About us
Dr William Franco
Director
William Franco has a B.A. in Fim and Video from California Institute for the Arts, M.F.A. in Installation - Digital Media from Massey University, and a PhD and Graduate Diploma in Innovation and Entrepreneurship from Victoria University of Wellington. Since 2007 when he was a Fulbright Fellow, he has lived in Wellington, Aotearoa New Zealand.
A Chicano (Zapotec and Mixtec), he is a border crosser, choosing the best form and media to embody his performative ideas. His multi-disciplinary approach grows out his collaboration with the original members of The Border Art Workshop/Taller de Arte Fronterizo.

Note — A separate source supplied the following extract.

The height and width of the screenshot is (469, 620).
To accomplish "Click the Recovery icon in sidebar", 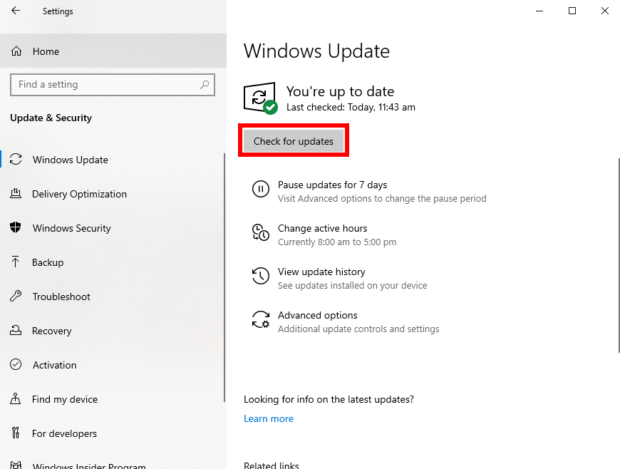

His installations reflect his technical expertise in lighting, audio and video honed through his extensive production experience in film, video, sound and theatrical/dance performances in site-specific, studio and museum settings. He is best known for “The Illustrated Chicano,” his interactive installation on being a Chicano in diaspora, and mounting the HAKO Virtual Projection Mapping Festival during the COVID pandemic.
He has worked as the AV specialist at the Museum of Contemporary Art in Los Angeles, tutor and theatre technician at Victoria University of Wellington, a location sound mixer on independent features and documentaries in Los Angeles, and a customer cabinetmaker in San Diego.
Dr Miki Seifert
Director
Miki Seifert has a PHD from Victoria University of Wellington and a B.A. in French and Political Science from Moravian College. Since 2007, she has lived in Wellington, Aotearoa New Zealand.
Her body of work ranges from performances, installations and videos with her collaborator William Franco to solo work of mixed media paintings to writing and artbooks. Her movement training (Butoh, contact improvisation, ballet, circus arts and gymnastics) imbues her work with flow, timing, placement, and a balance between the improvised and the choreographed.
Her introduction to installation art was collaborating with David Avalos, Deborah Small and William Franco on the video “Ramona: birth of mis-ce-ge-NATION”, which was included in the Los Angeles County Museum of Art exhibition, “Made in California: Best Art of the 20th Century.”
She is best known for “He rawe tona kakahu/She wore a becoming dress”, a Butoh performance about gender and colonisation. Her performative research is published in The Routledge Companion to Butoh Performance and the Brazilian Journal on Presence Studies.
She studied Butoh with Diego Pinon, Oguri, and Shinichi Momo Koga; contact improvisation with Carmella Herman; and modern dance at the Martha Graham and Alvin Ailey Studios in New York.